- Kategori
- Futbol
Kulüplerimiz batıyor! İşte kulüplerimizin borcu…

Kulüpleri kendi çıkarları için kullanan ve kulüp yöneticiliğini reklam aracı olarak görüp, kulübü kendi çıkarları doğrultusunda borç batağına saplayan yöneticiler, tıpkı ülkemizi yönetenler gibi, “Borç yiğidin kamçısıdır” mantığı ile hareket ediyorlar.
18 kulübümüzün toplam borcu 4.5 milyar TL civarında. Bunun 2.5 milyarı bankalara. Ve ödenen faiz 750 milyon lira civarında. Gelir ise sadece 2 milyar TL. Bir çözüm bulunamazsa tüm kulüplerimizin UEFA ile karşı karşıya gelmesi kaçınılmaz olacak
UEFA Finans Kontrol Kurulu, Galatasaray’ın 2015-16 sezonu için belirlenen kriterleri yerine getirmediğini belirtti ve Sarı Kırmızılılar’ın Avrupa’dan 1+1 yıl men edilmesi yönündeki düşüncesini bir üst kurula gönderdi.
Bu flaş karar sonrası gözler Süper Lig’deki diğer takımların mali durumuna çevrildi. Kulüplerin borç düzeyleri, bu men kararlarının sadece Galatasaray ile sınırlı kalmayacağını gösteriyor. Spor Toto Süper Lig'de mücadele eden 18 kulübün mali durumlarını incelediğimizde karşımıza korkunç rakamlar çıkıyor.
Toplam net borç 4.5 milyar TL seviyelerinde. Bu borçların 2.5 milyarı ise banka borcu…

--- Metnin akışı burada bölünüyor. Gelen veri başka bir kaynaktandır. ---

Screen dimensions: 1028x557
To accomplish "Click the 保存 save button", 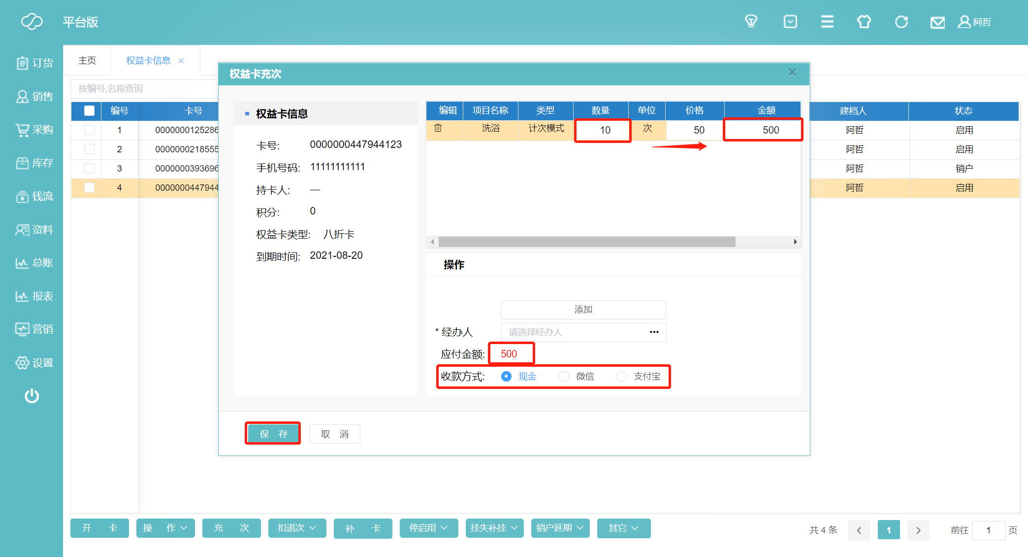I will 273,434.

Kulüplerin bankalara ödediği faiz de 750 milyon TL civarlarında.
18 kulübün yaklaşık 550 milyon lira alacağı bulunuyor.
Kulüplerin toplam geliri ise 2 milyar lira.

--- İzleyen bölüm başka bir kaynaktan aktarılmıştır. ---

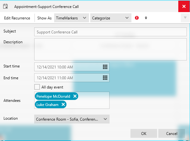The width and height of the screenshot is (190, 141).
Task: Remove attendee Penelope McDonald
Action: pos(75,96)
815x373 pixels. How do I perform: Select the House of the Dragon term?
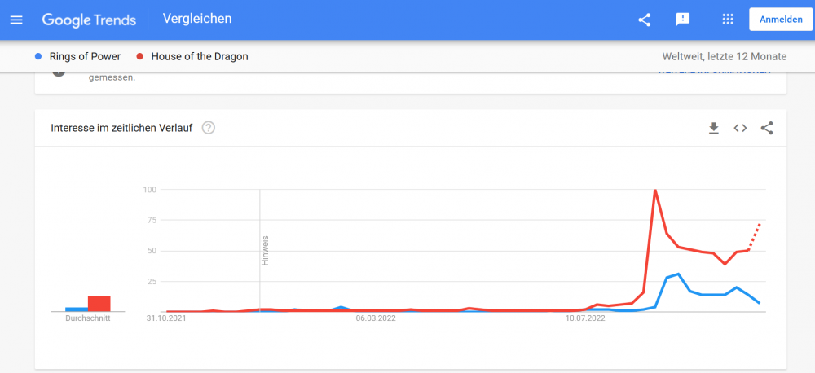click(x=200, y=57)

UEFA’nın, Süper Lig’deki 4 büyük takımın dışında Antalyaspor, Eskişehirspor ve Bursaspor’un mali tablolarını da takibine aldığı ve uyarıda bulunduğu basına yansıdı.
Futbol kesinlikle kâr etmiyor. Futbol kulüplerinin sahipleri olması gerekir. Chelsea kulübünün Başkanı Abramovic¸ gibi. Adam futbola zevk olarak bakıyor. Ama bunun bedelini ödüyor. Bizim kulüplerin sahipleri delegeler. Onun için kulübü yöneten yöneticiler elde edilen gelirden fazla harcarsa kendi ceplerinden ödemek zorunda kalmalılar.

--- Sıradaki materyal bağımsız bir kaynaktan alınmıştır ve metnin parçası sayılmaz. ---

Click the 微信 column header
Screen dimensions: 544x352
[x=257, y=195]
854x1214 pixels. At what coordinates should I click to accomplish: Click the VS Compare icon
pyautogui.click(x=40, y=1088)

Bu sorun başka türlü çözülemez.
Bugün birisi gelip “kulüplerin borçlarını siliyorum” dese, tekrar bu borçlar aynı seviyeye çıkar. Sorun borç¸ değil, sorun insan kaynağı. Kulüpler mali isler, Finansal bölümlerinde tecrübeli profesyonellerle çalışmalı.
Başkan ve atanan profesyonel daha önce kulübün bilançosu büyüklüğünde bir şirket tecrübesi yaşamalı. TFF yaptırımları üst düzeye çıkarmalı.
Türkiye Futbol Federasyonu mali denetlemeyi üst düzeye çıkarmalı ve kurallara uymayanlara yaptırımlar uygulamalı. Önceliğin bu olması gerekiyor. Yoksa UEFA devreye girip böyle ağır cezalar verebiliyor. Bunun önüne geçmek için TFF’nin devreye daha sert şekilde girmesi lazım. Daha sonra kulüpleri yöneten yönetim kurulları içinde ekonomiyi bilen kişiler yer almalıdır.
Son dönemlere baktığımızda kulüp yönetimlerinde hep aynı isimleri görüyoruz. Bunlar kendilerini tecrübeli yönetici sıfatına sokup görev alıyorlar. Artık bunların Türk futbolundan bir an önce ayrılması gerekir. Her yönetimin kendi dönemindeki harcamalardan sorumlu olması gerekir. Fazla yapılan harcamaları kendi cebinden ödemeliler. Bu sorun çözülmezse Türk futbolu kurtulmaz.